A. S. Makarenko Reference Archive


The Road to Life
Volume 2

13
THE SEAMY SIDE OF LOVE AND POETRY


The year 1925 began. And it began with unpleasantness.

At the Commanders' Council, Oprishko declared that he wanted to get married, and that old Lukashenko would not give him Marusya unless the colony gave him as good a "dowry" as Olga Voronova had had, and that with such worldly goods Lukashenko was ready to take him into his own home, and they would farm the land together.

At the Commanders' Council Oprishko adopted the unpleasant mien of heir to Lukashenko and a man of position.

The commanders fell silent, not knowing how to take the whole business. At last Lapot, glancing at Oprishko over the point of a pencil which happened to be in his hand, said quietly:

"All right, Dmitro, so what do you think yourself? If you go in with Lukashenko, does it mean you'll become one of the villagers?"

Oprishko looked at Lapot over his shoulder, smiling sarcastically:

"Put it in your own way--a villager."

"And how would you put it?"

"We'll see when the time comes!"

"I see," said Lapot. "Well,--who wants to speak?"

Volokhov, the commander of the sixth detachment, took the floor.

"The boys have to think about their own lives, of course. Nobody's going to stick in the colony all their life. And what qualifications have we? Those in the sixth, or the fourth, or the ninth detachments are more or less all right--they can become carpenters, blacksmiths, or flour mill workers. But nobody gets any qualifications whatever in the detachments working in the fields. So if Oprishko wants to be a peasant, let him. But somehow there's something fishy about him. You're a Komsomol, aren't you?"

"What if I am a Komsomol?"

"It seems to me," continued Volokhov, "that it would do no harm to talk this over in the Komsomol organization first. The Commanders' Council must be told how the Komsomols regard it."

"The Komsomol Bureau has its opinion on this matter," said Koval. "The Gorky Colony does not exist for the purpose of breeding kulaks. Lukashenko's a kulak."

"Why do you call him a kulak?" objected Oprishko. "It doesn't mean anything that he has an iron roof to his house."

"And hasn't he two horses?"

"Yes, he has."

"And a farm hand?"

"No, he hasn't."

"What about Sergei?"

"The Department of Public Education sent him Sergei from a children's home for adoption."

"It's all one," said Koval. "Whether he's from the Department of Public Education or not, he's a farm hand just the same."

"If they give him one..."

"Give! A decent person wouldn't accept one!"

Oprishko, who had mot expected such a reception, said vaguely:

"Why do you go on like this? You gave Olga. ..."
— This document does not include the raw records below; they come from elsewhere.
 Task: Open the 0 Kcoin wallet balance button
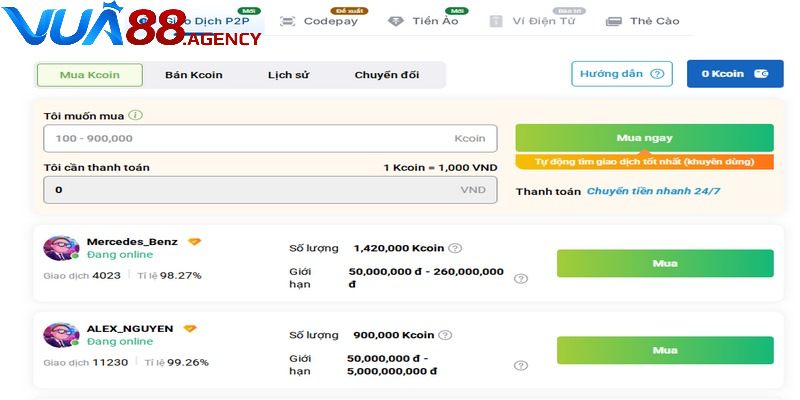pyautogui.click(x=735, y=74)
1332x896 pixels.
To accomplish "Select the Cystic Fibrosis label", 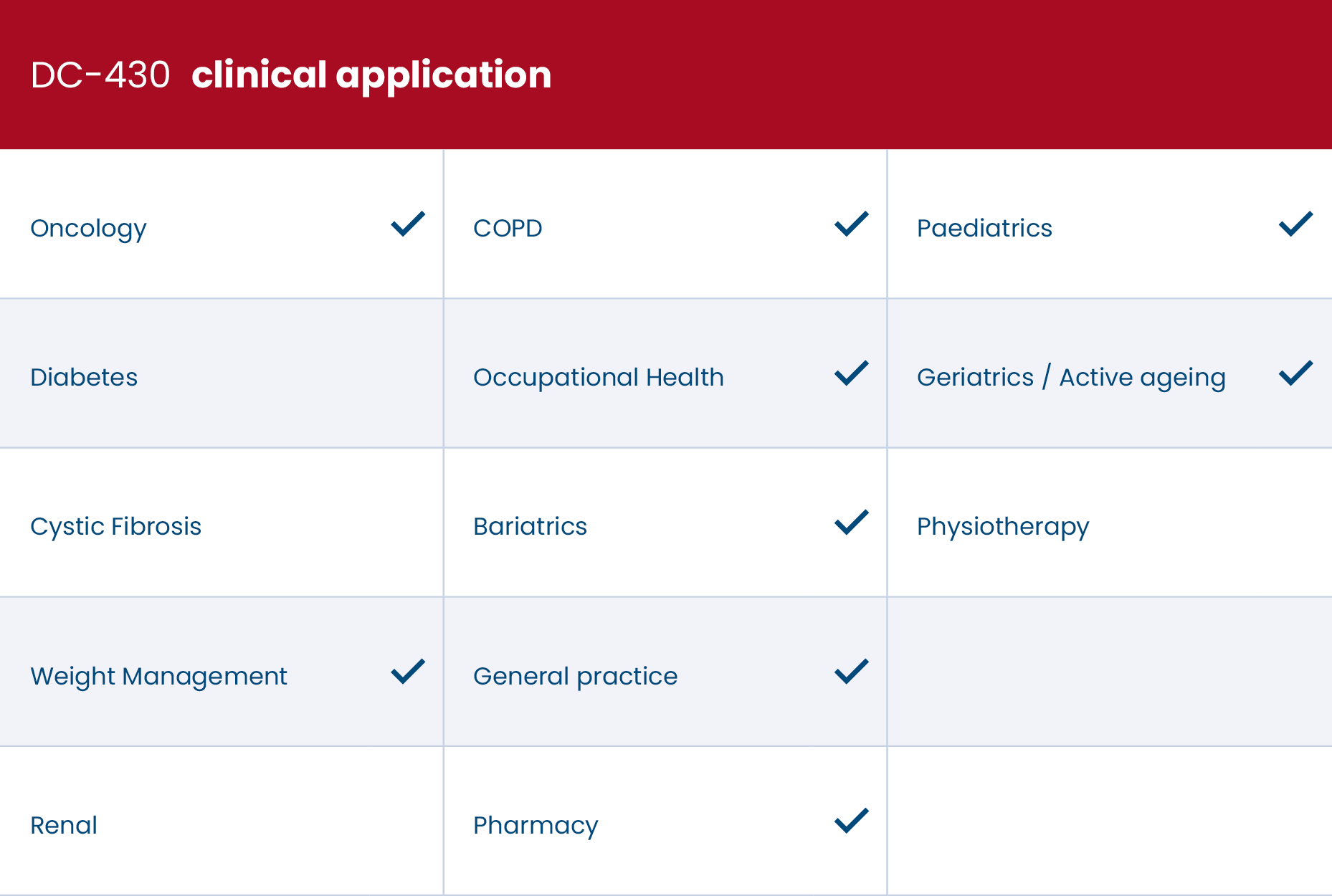I will click(x=115, y=526).
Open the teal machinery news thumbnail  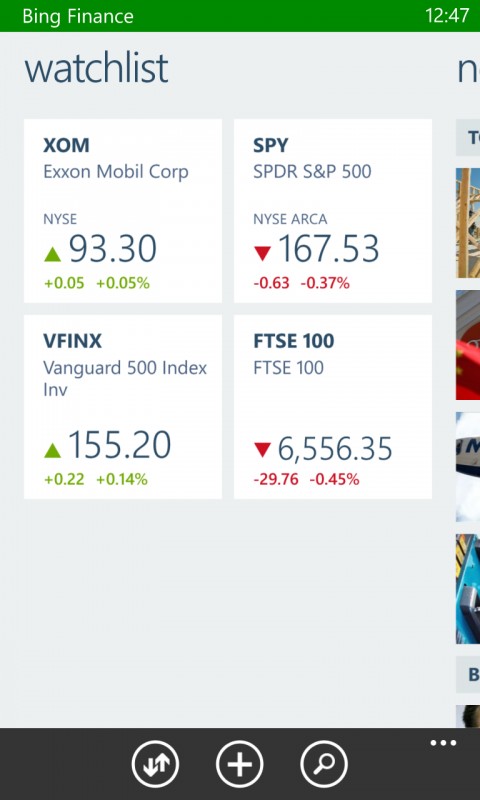pos(468,589)
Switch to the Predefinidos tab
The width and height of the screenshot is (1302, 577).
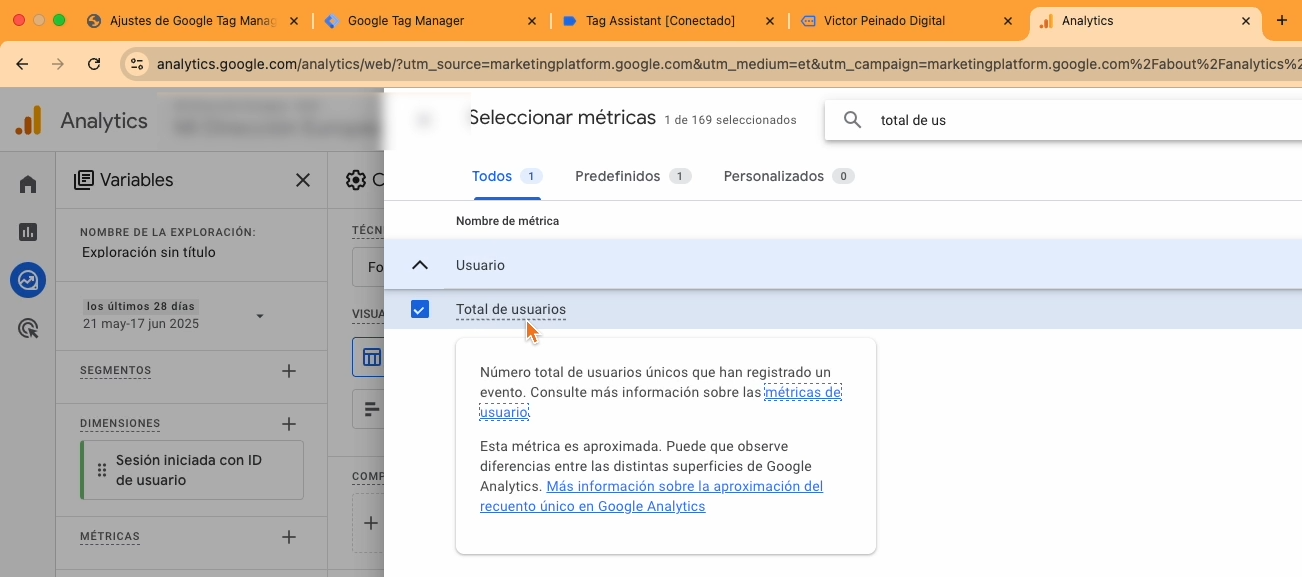click(617, 176)
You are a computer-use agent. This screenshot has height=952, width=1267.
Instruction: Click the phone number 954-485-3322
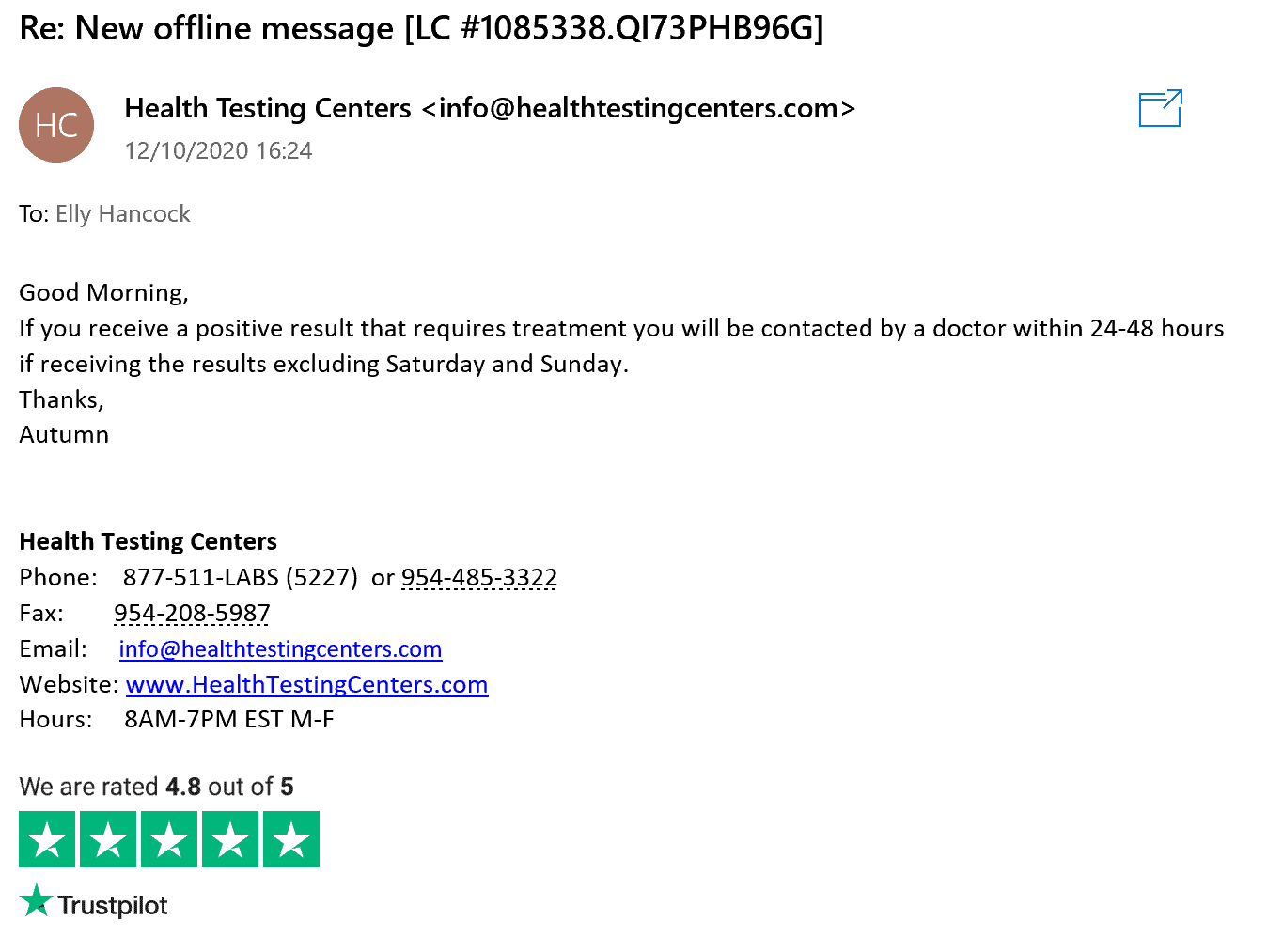pyautogui.click(x=479, y=578)
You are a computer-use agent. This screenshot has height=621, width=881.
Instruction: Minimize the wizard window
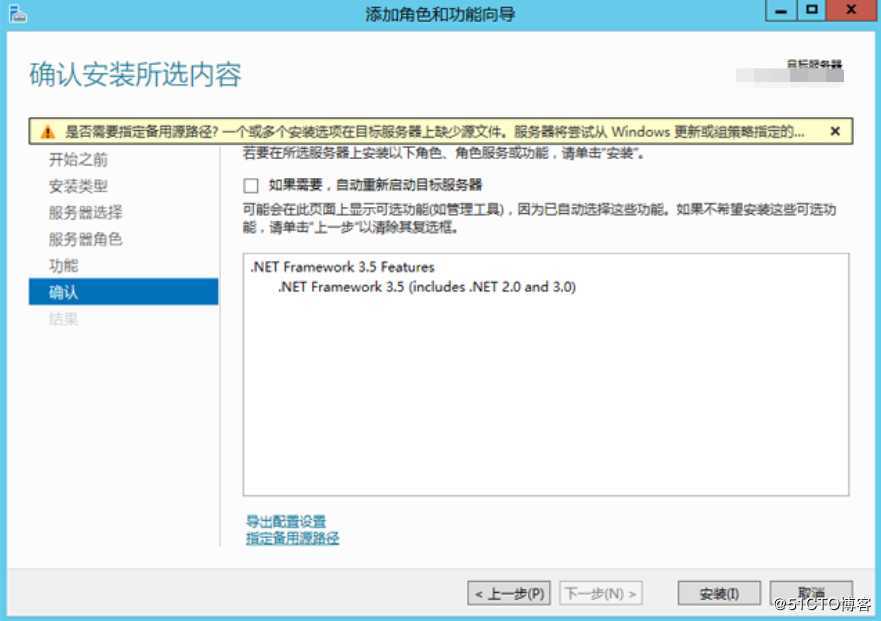pos(779,12)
Koval had an answer for him.

"Olga was quite a different proposition. In the first place she married one of our own people, she and Pavel are joining the commune now, and our property will find a good use. And in the second place, as a colonist, Olga was very different from you. And thirdly, it doesn't look well for us to be breeding kulaks."

"And what am I to do, now?"

"Anything you like!"

"No, that won't do!" interposed Stupitsyn. "If they're in love, let them get married. Dmitri can get a 'dowry,' too, so long as he goes not to Lukashenko, but to the commune. Olga will boss the show there."

"Marusya's father won't let her go."

"Let Marusya send her father to the devil."

"She can't do that."

"It means she doesn't love you enough.... She's a kulak, anyhow!"

"What's it to do with you, whether she loves me, or whether she doesn't?"

"You see, it has something to do with us. It means she's marrying you out of interest.... If she loved you...."

"Perhaps she does love me, but she obeys her father. And she can't join the commune."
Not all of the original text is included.